◆ **Interface element records**

>>>

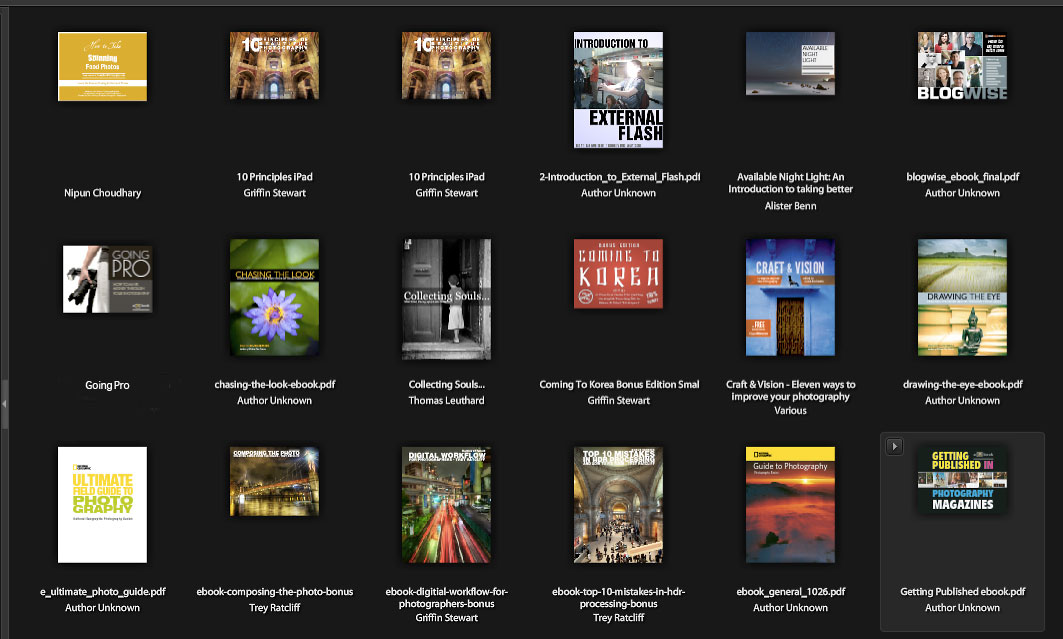Image resolution: width=1063 pixels, height=639 pixels.
Task: Open Collecting Souls book cover
Action: tap(446, 299)
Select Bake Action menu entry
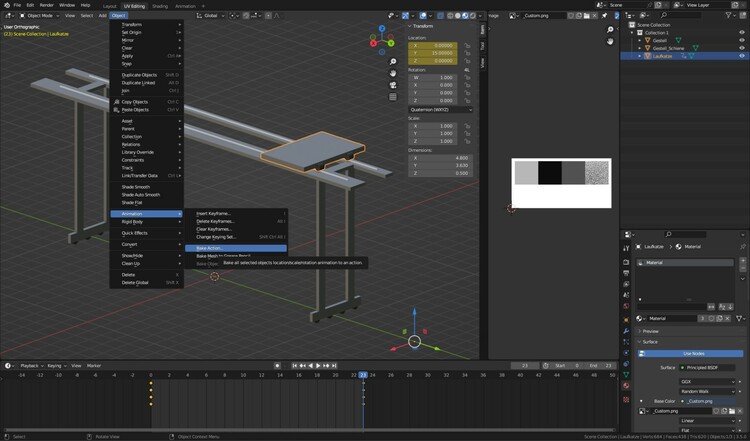 210,248
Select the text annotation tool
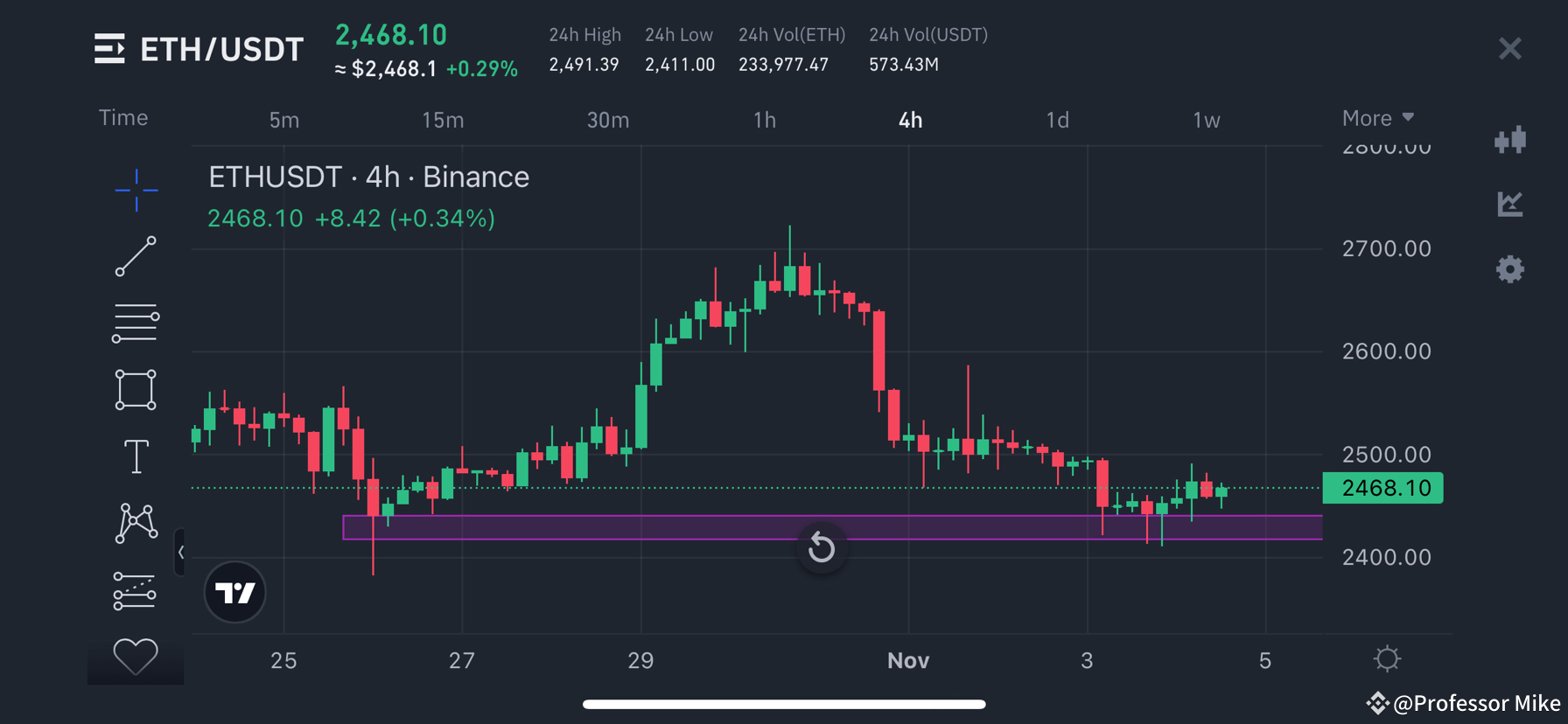Image resolution: width=1568 pixels, height=724 pixels. [x=136, y=456]
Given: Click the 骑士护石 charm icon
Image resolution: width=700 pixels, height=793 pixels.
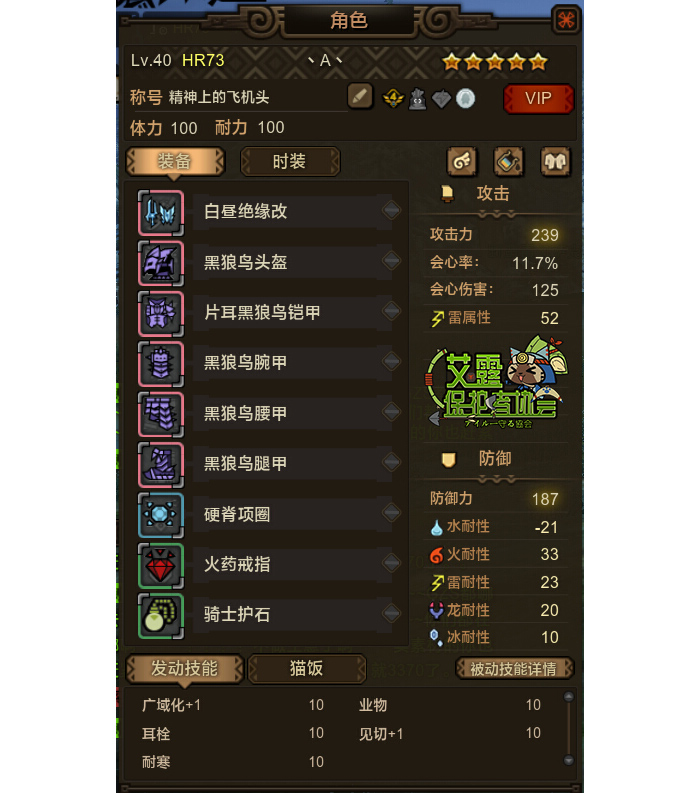Looking at the screenshot, I should click(161, 616).
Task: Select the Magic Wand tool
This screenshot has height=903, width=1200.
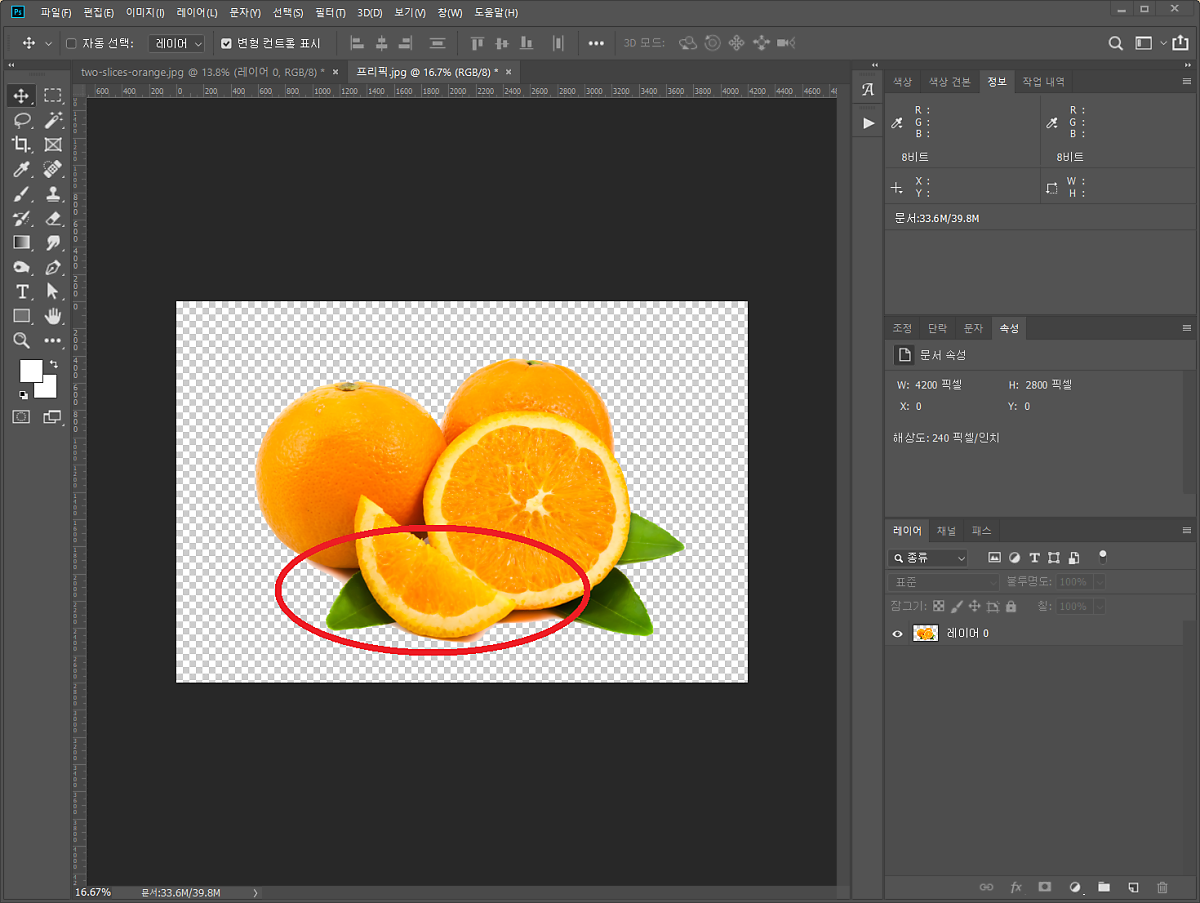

<<<

◆ **SHORT EXERCISE**
Reproduce the data above with "Select" substituted by "Choose" throughout and every other part unchanged. Omit the pictures.

◆ **RESULT OF THE TASK**
Image resolution: width=1063 pixels, height=639 pixels.
Task: Open Collecting Souls book cover
Action: tap(446, 299)
Choose Bake Action menu entry
 210,248
Choose the text annotation tool
Image resolution: width=1568 pixels, height=724 pixels. [x=136, y=456]
Given: Click the 骑士护石 charm icon
Image resolution: width=700 pixels, height=793 pixels.
Looking at the screenshot, I should click(161, 616).
Task: Choose the Magic Wand tool
This screenshot has height=903, width=1200.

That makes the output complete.